Abstract
The coordinated propagation of activity across cortical layers enables simultaneous local computation and inter-areal interactions. A pattern of upward propagation from deeper to more superficial layers, which has been repeatedly demonstrated in spontaneous activity, would allow these functions to occur in parallel. But it remains unclear whether upward propagation also occurs for stimulus evoked activity, and how it relates to activity in other cortical areas. Here we used a new method to analyze relative delays between spikes obtained from simultaneous laminar recordings in primary sensory cortex (S1) of both hemispheres. The results identified systematic spike delays across cortical layers that showed a general upward propagation of activity in evoked and spontaneous activity. Systematic spike delays were also observed between hemispheres. After spikes in one S1 the delays in the other S1 were shortest at infragranular layers and increased in the upward direction. Model comparisons furthermore showed that upward propagation was better explained as a step-wise progression over cortical layers than as a traveling wave.
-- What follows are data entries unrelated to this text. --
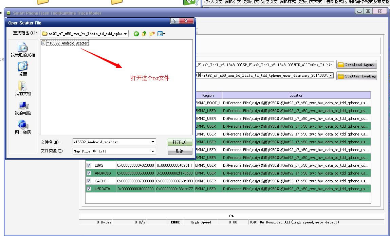Expand the file type Map File dropdown
The height and width of the screenshot is (236, 390).
coord(153,151)
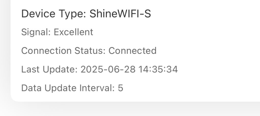Select the date 2025-06-28
Screen dimensions: 260x116
108,69
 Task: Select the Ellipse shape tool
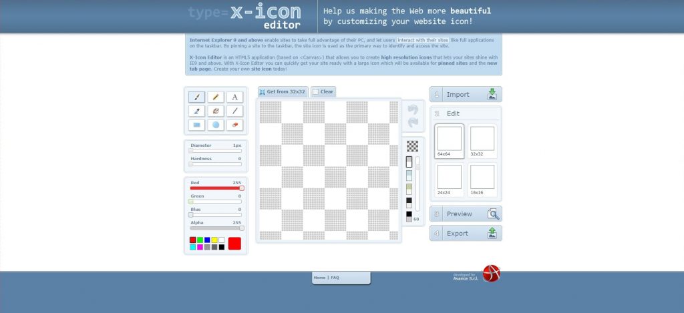216,125
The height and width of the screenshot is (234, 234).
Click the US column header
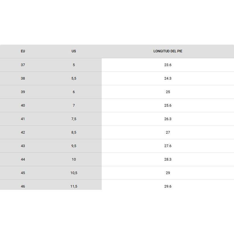(x=74, y=51)
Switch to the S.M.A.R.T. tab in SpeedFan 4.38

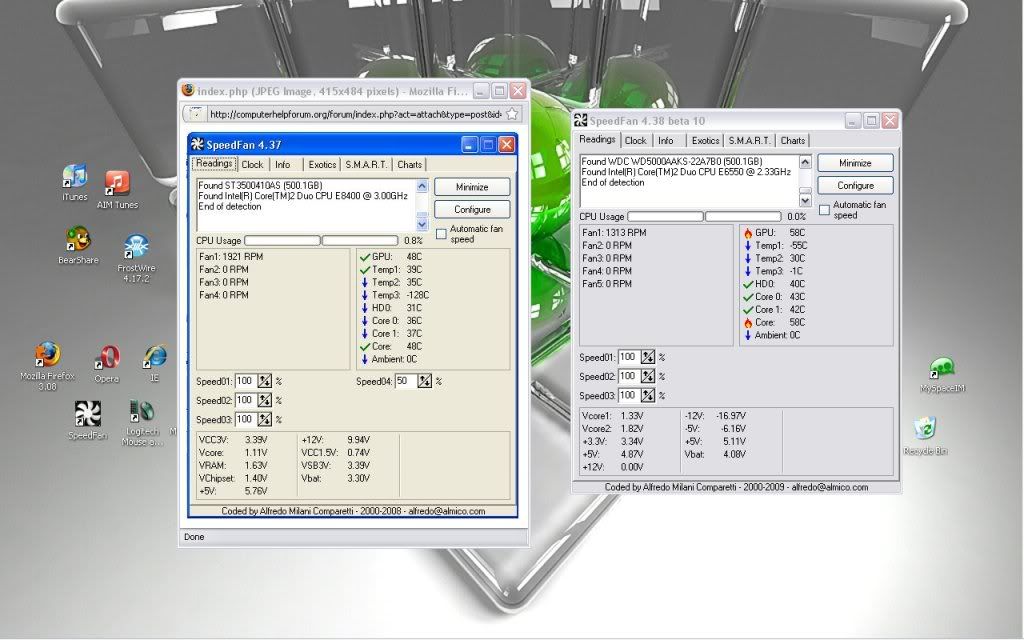point(749,141)
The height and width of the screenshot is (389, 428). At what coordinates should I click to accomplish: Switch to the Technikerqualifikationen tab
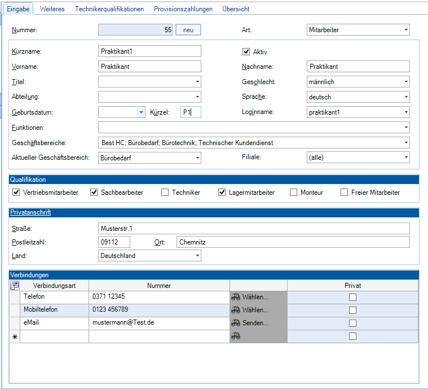(109, 9)
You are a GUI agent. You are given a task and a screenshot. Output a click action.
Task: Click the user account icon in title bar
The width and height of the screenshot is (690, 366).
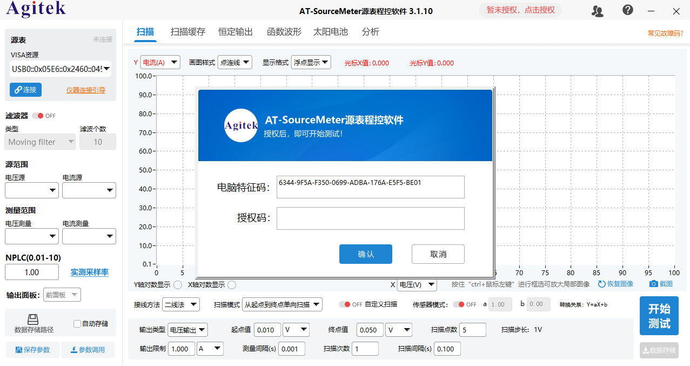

The results are in line with the notion that upward propagation functionally integrates activity into local processing at superficial layers, while efficiently allowing for simultaneous inter-areal interactions.
Highlights
The structural organization of cerebral cortex consists of six cortical layers that can be distinguished based on cell-types, circuits and functional selectivity of activity[1,2,3,4]
Peak latencies of population spike likelihoods in iS1 occurred at longer latencies, and they showed considerable variation these suggest that spiking activity first peaked in L6 and L4, followed by activity in supragranular layers (Fig. 2B, supplementary Table S1 for average peak latencies and 95% confidence intervals)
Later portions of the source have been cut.